Record-setting proposed penalties announced by the U.K. Information Commissioner’s Office (ICO) last year against British Airways and hotel chain Marriott for violations of the European Union’s General Data Protection Regulation may continue to linger amid the ongoing coronavirus pandemic.
The ICO press office confirmed Monday that “the regulatory process is ongoing” for both cases, adding that most enforcement efforts have been put on hold in light of the pandemic. The two GDPR fines, initially announced in July 2019, were each delayed for the first time earlier this year, and British Airways and Marriott have confirmed second extensions granted in their latest, respective annual reports.
In recently issued guidance, the ICO said, in part, that it “may give organizations longer than usual to rectify any breaches that predate the [coronavirus] crisis, where the crisis impacts the organization’s ability to take steps to put things right. All formal regulatory action in connection with outstanding information request backlogs will be suspended.”
Moreover, fines may ultimately be reduced. “As set out in the Regulatory Action Policy, before issuing fines we take into account the economic impact and affordability,” the ICO stated. “In current circumstances, this is likely to mean the level of fines reduces.”
In September 2018, British Airways notified the ICO of a cyber-incident that, in part, involved user traffic to the British Airways Website being diverted to a fraudulent site, allowing hackers to compromise and harvest the personal data of approximately 500,000 customers. The breach is believed to have begun in June 2018, a month after the GDPR took effect in the European Union.
The ICO said its initial investigation against British Airways “found that a variety of information was compromised by poor security arrangements at the company, including log in, payment card, and travel booking details, as well name and address information.” As a result, the ICO hit British Airways with a record £183.4 million (U.S. $230 million) penalty.
A second fine issued by the ICO in July 2019 resulted from a data security incident announced by Marriott in November 2018 involving unauthorized access to the Starwood reservations database, which is no longer used for business operations. The incident ultimately resulted in the ICO proposing a fine of £99 million (U.S. $124 million) against the company.
In both cases, the ICO initially had six months from issuing the notices of intent within which it could issue a penalty notice, which would have been by January. Since that time, both companies have announced in their annual reports that extensions have been agreed upon.
“We mutually agreed with the ICO to an extension of the regulatory process until June 1, 2020,” Marriott said in its annual report for the fiscal year ended Dec. 31, 2019.
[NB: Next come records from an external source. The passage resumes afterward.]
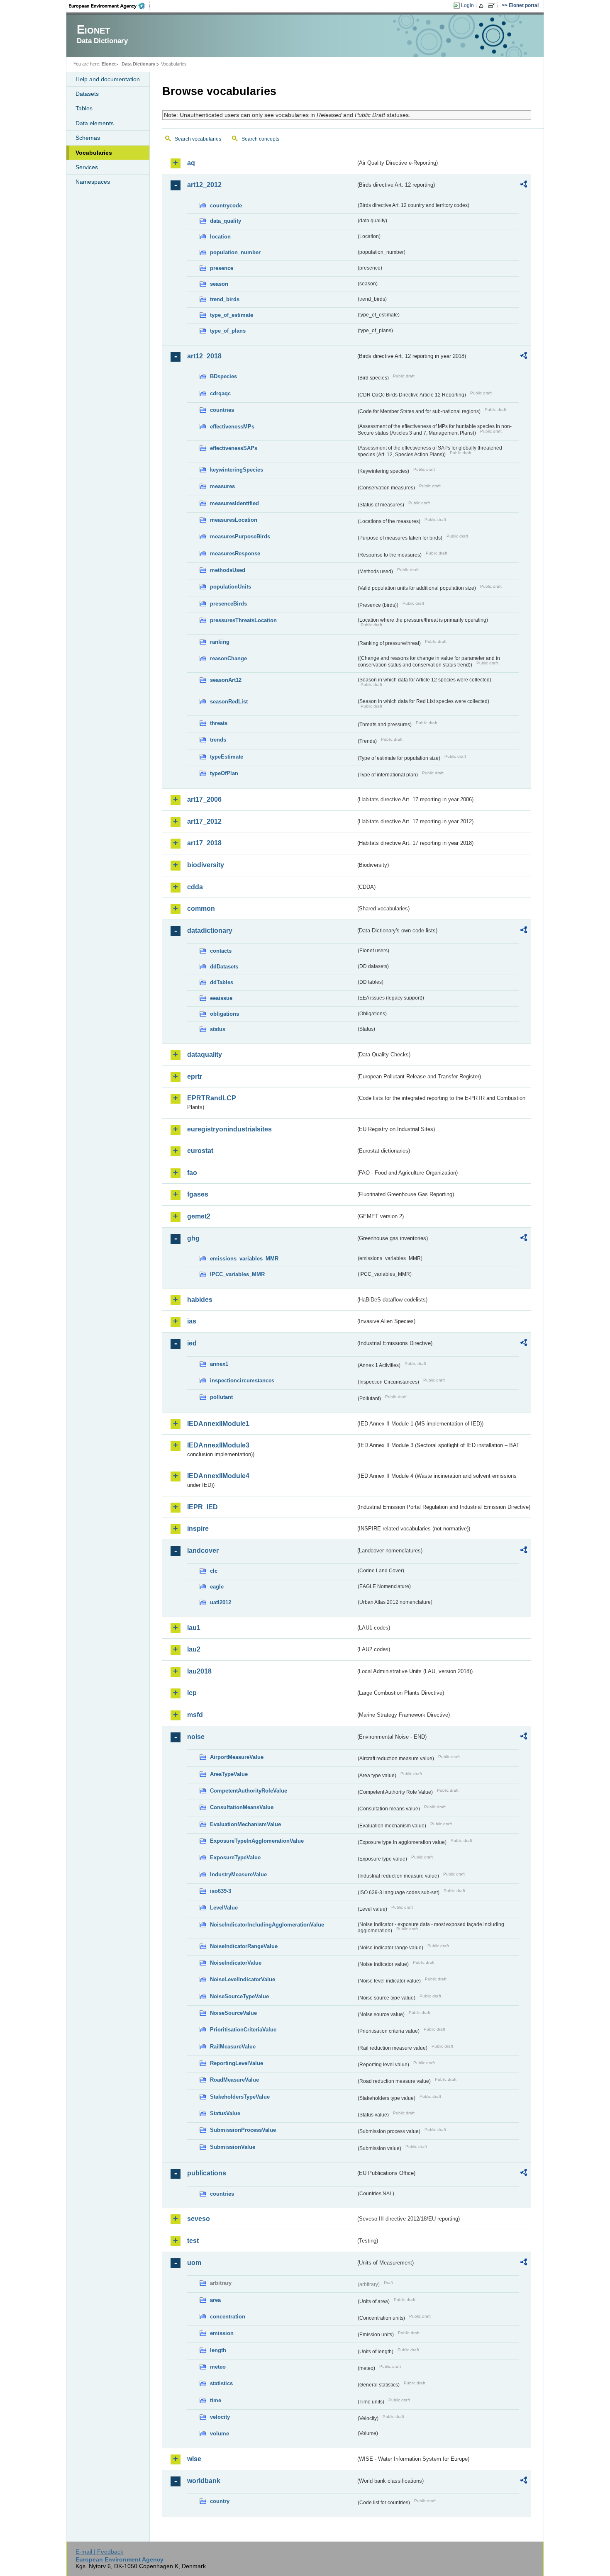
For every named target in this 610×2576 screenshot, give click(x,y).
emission (222, 2333)
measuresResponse (235, 553)
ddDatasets (224, 966)
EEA (109, 6)
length (218, 2350)
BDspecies (223, 376)
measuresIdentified (234, 503)
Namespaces (93, 181)
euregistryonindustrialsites (229, 1129)
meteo (218, 2367)
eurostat (200, 1150)
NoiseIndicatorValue (235, 1963)
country (219, 2501)
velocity (220, 2417)
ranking (219, 642)
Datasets (87, 93)
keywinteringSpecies (236, 470)
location (220, 237)
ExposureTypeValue (235, 1857)
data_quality (225, 221)
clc (213, 1571)
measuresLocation (233, 520)
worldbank (203, 2480)
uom (194, 2262)
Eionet (109, 63)
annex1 (219, 1364)
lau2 (193, 1649)
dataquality (204, 1054)
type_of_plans (228, 331)
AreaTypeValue (229, 1774)
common (201, 908)
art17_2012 (204, 821)
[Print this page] (482, 6)
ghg (193, 1238)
International Airlines Group, the parent company of British Airways, announced an extension as well. “British Airways made extensive representations to the ICO regarding the proposed fine and has complied with various further information requests,” the company said in its annual report. “As part of its procedures, the ICO will seek the views of other EU data protection authorities.”
As a result, an extension has been made “through to May 18, 2020, to allow the ICO to fully consider the representations and information provided by British Airways.” The company added that, if a penalty notice is issued, “it is British Airways’ intention to vigorously defend itself in this matter, including using all available appeal routes should they be required.”